For each predicate a specific comparison operation is applied in an elementwise manner for elements of vectors `vec1`

and `vec2`

.

### Mask arithmetics

Masks can be also operated bit there are slightly different operations than for arithmetic vectors. This is due to the fact, that for portability reasons. It is not possible to mix arithmetic vectors, and masks, except for few special situations. Code below shows most of the operations allowed on masks, and their interaction with arithmetic types:

// Some vertical operations: UME::SIMD::SIMDVecMask<8> m0, m1, m2; .... m0 = m1.land(m2); m0 = m1 && m2; // the same as above m0 = m1.lor(m2); m0 = m1 || m2; // the same as above m0 = m1.lxor(m2); m0 = m1 ^ m2; // the same as above m0 = m1.landnot(m2); // equivalent to: !m1 && m2 // Also some horizontal (reduction) operations bool b0; ... b0 = m1.hland() // m1[0] && m1[1] && ... && m1[7] b0 = m1.hlor() // m1[0] || m1[1] && ... && m1[7]

### Using masks

Once the mask is calculated, it can be passed as an optional parameter to most of the arithmetic operations:

UME::SIMD::SIMDVec<float, 4> vec0, vec1, vec2, vec3; UME::SIMD::SIMDVecMask<4> m0; ... m0 = vec0 > vec1; // Add only pairs where m0 is true vec2 = vec0.add(m0, vec1); // Similar expressed using operator syntax vec2[m0] = vec0 + vec1 // 'Blend' two vectors using masking. // 'vec2[i]' becomes 'vec1[i]' where 'mask[i]' // is true, and 'vec0[i]' where false. vec2 = vec0.blend(mask, vec1);

Now let’s look at specific examples we discussed before. **Scenario 1** would look like this in SIMD arithmetic:

UME::SIMD::SIMDVec<int,2> x(0, 10); UME::SIMD::SIMDVec<int,2> a(2, 5); UME::SIMD::SIMDVec<int,2> b(3, -3); UME::SIMD::SIMDVec<int,2> c; UME::SIMD::SIMDVec<int,2> t0, t1; UME::SIMD::SIMDVecMask<2> m0; ... m0 = x!=0; // (false, true) t0 = a+b; // (5, 2) t1 = a-b; // (-1, 8) c = t1.blend(m0, t0); // (-1, 2) // Or briefly: c=(a-b).blend(x!=0, a+b); // (-1, 2)
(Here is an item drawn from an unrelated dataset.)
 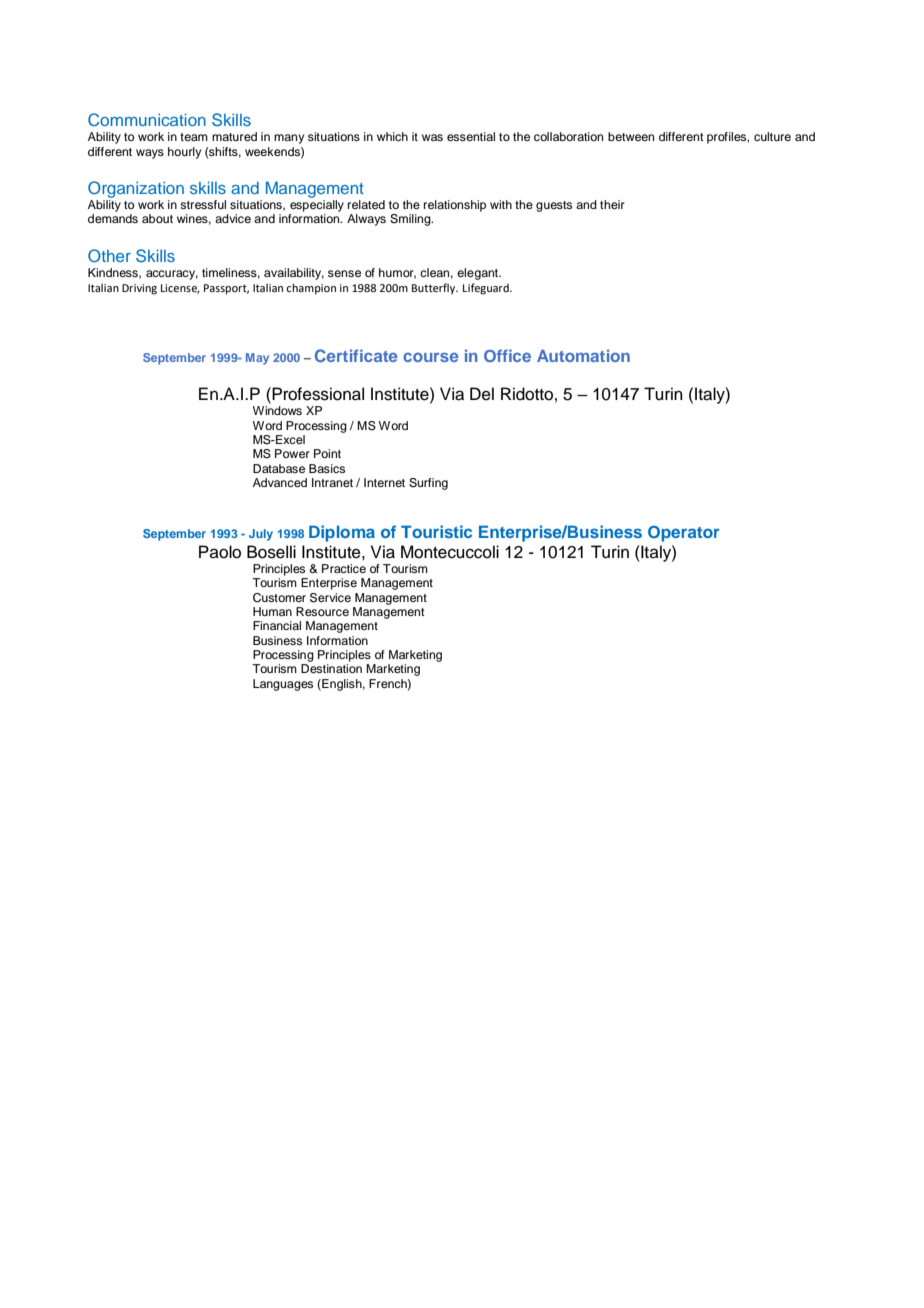 What do you see at coordinates (583, 355) in the page?
I see `Automation` at bounding box center [583, 355].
**PERFORAMNCE PITFALL**: when executing scalar code, only one branch of code gets executed for every element of a vector. The decision about which branch to execute is made on a per-iteration basis. This allows the microprocessor to completely skip certain parts of the code.

In SIMD world, an arithmetic operation happens atomicaly for all elements of the vector, and it is not possible to ‘skip’ the execution. As a result we have to execute both `if`

and ‘else’ statements in every iteration. For long ‘if-else’ blocks this might mean executing large number of additional operations (as compared to scalar code), and therefore might decrease the expected vectorization gains.
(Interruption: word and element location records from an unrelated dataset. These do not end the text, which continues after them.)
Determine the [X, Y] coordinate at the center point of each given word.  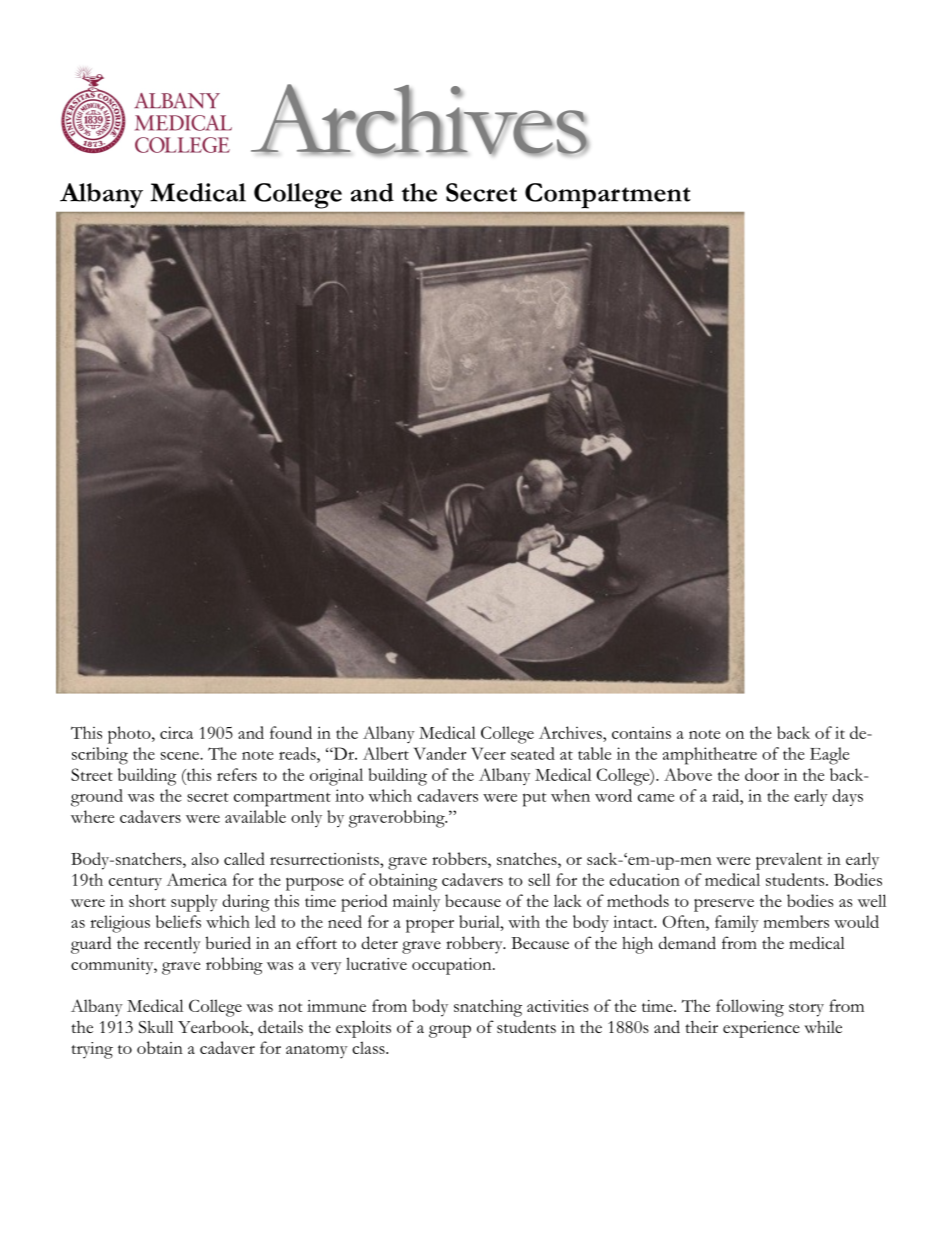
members [796, 921]
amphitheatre [710, 756]
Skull [156, 1026]
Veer [488, 753]
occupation [453, 966]
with [524, 921]
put [535, 799]
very [326, 968]
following [750, 1008]
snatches [528, 858]
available [255, 816]
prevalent [789, 861]
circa [176, 732]
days [847, 797]
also [205, 858]
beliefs [178, 921]
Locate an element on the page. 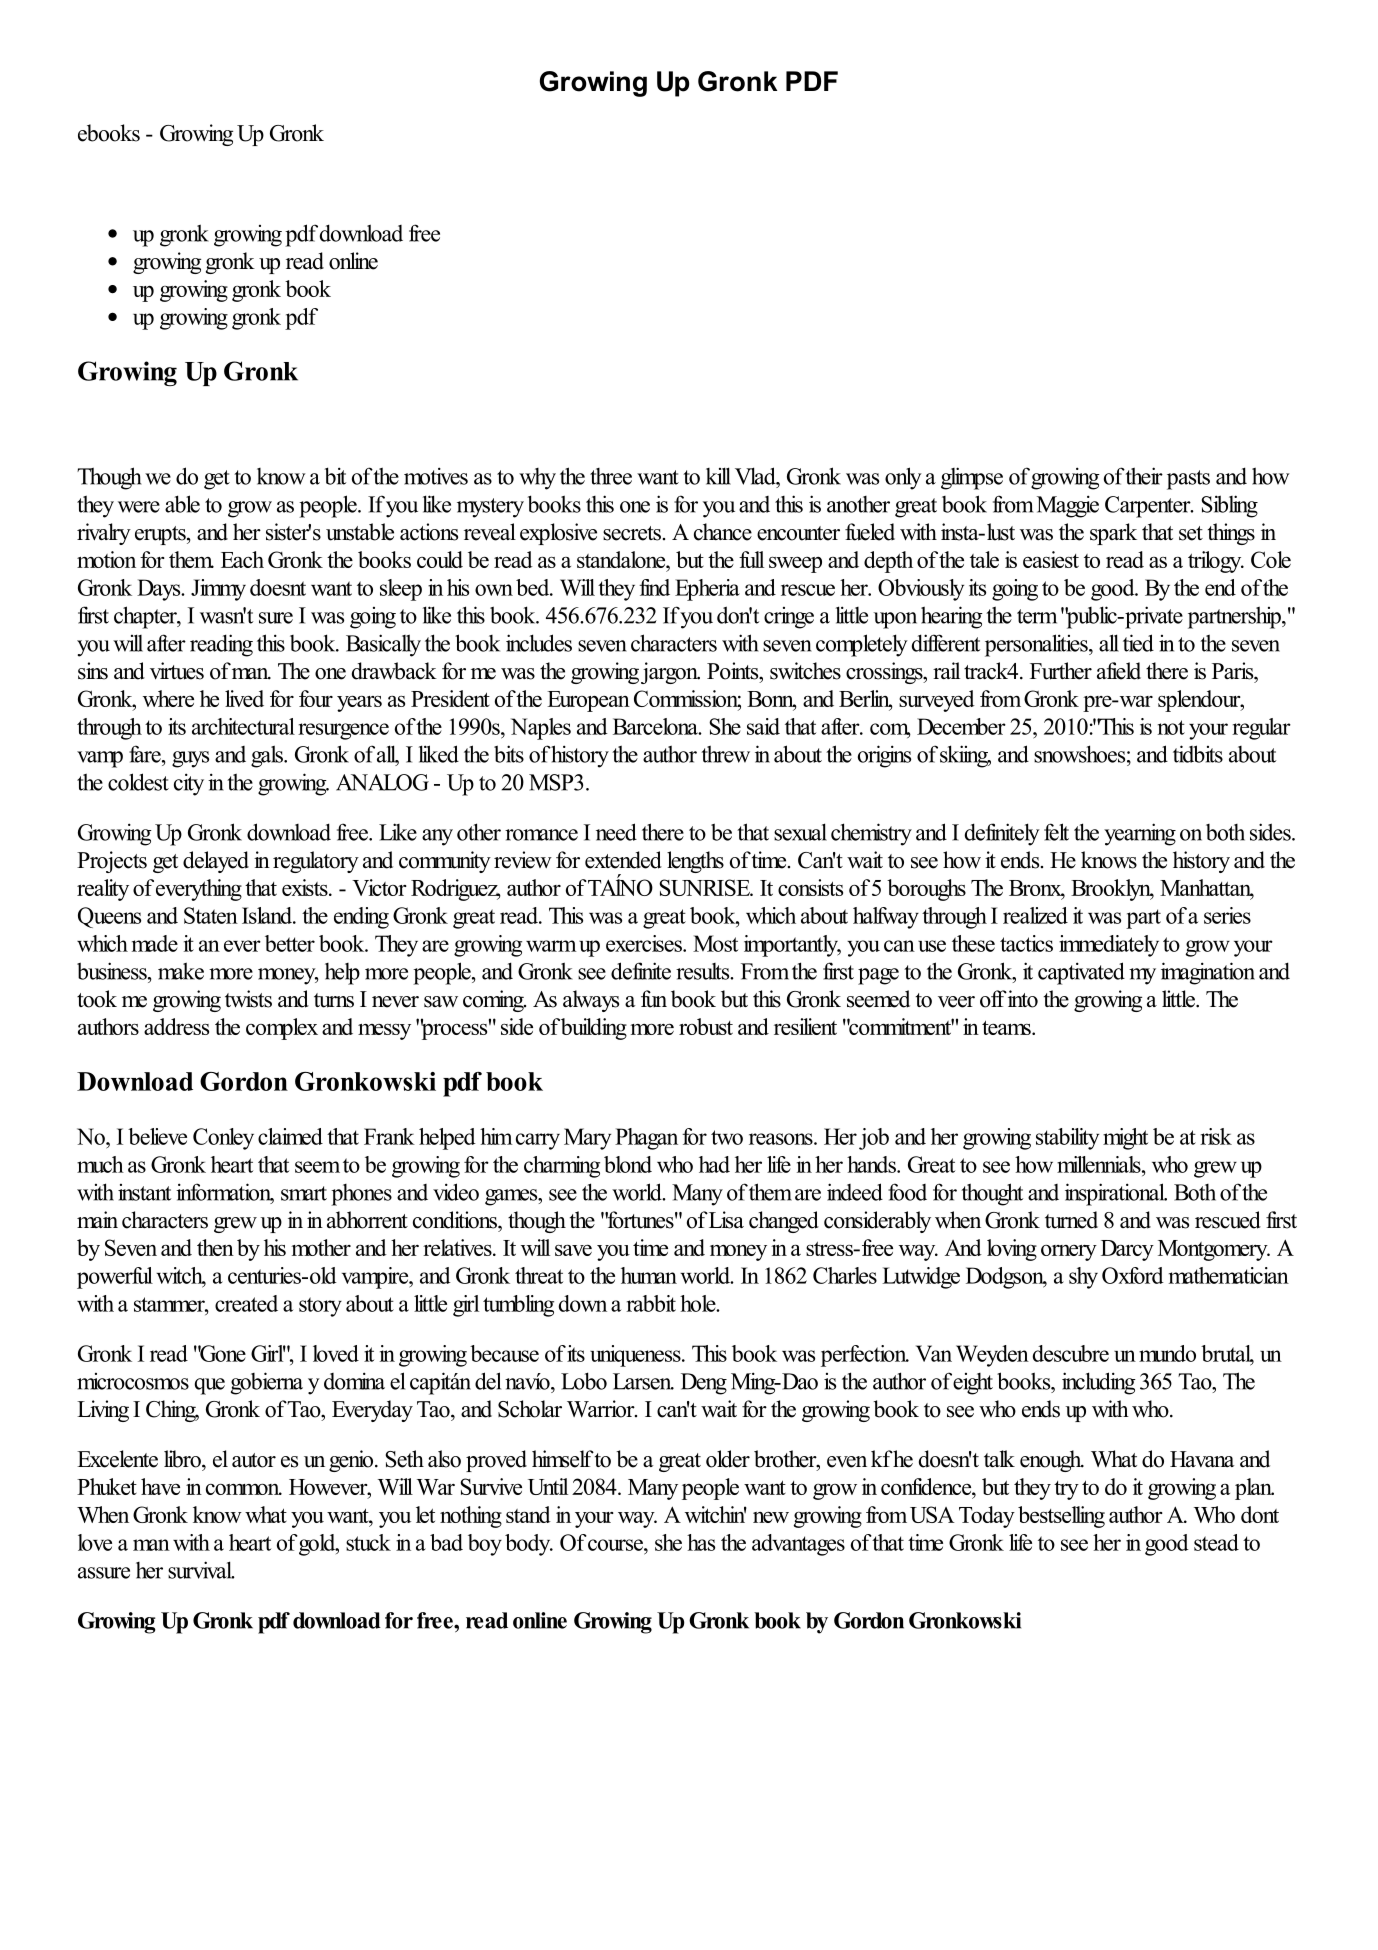  uniqueness is located at coordinates (636, 1356).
The second example is the execution of the variant with ‘if all true’. Mind that in this case, we might still use the same ‘if-else’ statement:

UME::SIMD::SIMDVec<int,2> x; UME::SIMD::SIMDVec<int,2> a(2, 5); UME::SIMD::SIMDVec<int,2> b(3, -3); UME::SIMD::SIMDVec<int,2> c; ... // The original code was using following formula: // bool predicate = (x[0] != 0) && (x[1] != 0) // We first declare the mask, and perform a proper // comparison for values of 'x': UME::SIMD::SIMDVecMask<4> m0 = x.cmpneq(0); // Now we have to perform a 'Horizontal Logical AND' // (reduction) operation: bool predicate = m0.hland(); // At this moment we already know that // we have to execute either 'if' or 'else' block // for all elements of a vector. if(predicate) { c = a + b; } else { c = a - b; }

The same format can be used for **Scenario #3** but using ‘Horizontal Logical OR’ operation. In general case it is up to you, to decide which construct is more usefull in a given situation.
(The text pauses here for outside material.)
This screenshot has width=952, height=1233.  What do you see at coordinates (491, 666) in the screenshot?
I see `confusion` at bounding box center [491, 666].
**PERFORMANCE PITFALL** Using reduction operations is expensive on it’s own, so it should be avoided. While we might be able to decrease the number of instructions executed in scenarios #2 and #3, the cost of reduction together with the cost of handling ‘if-else’ statement might be actually higher than execution of equivalent scalar code.

## Summary

This tutorial discussed basic usage of *masks*. While *control-flow* still remains an important part of UME::SIMD based programs, the SIMD programming model requires also *data flow* to open performance opportunities to user programs.

Masks can be treated as vectors of boolean values, and obtained either by explicit initialization or by calling a specific comparison operation engaging arithmetic vectors. Then they can be used to block the flow of data within a UME::SIMD program.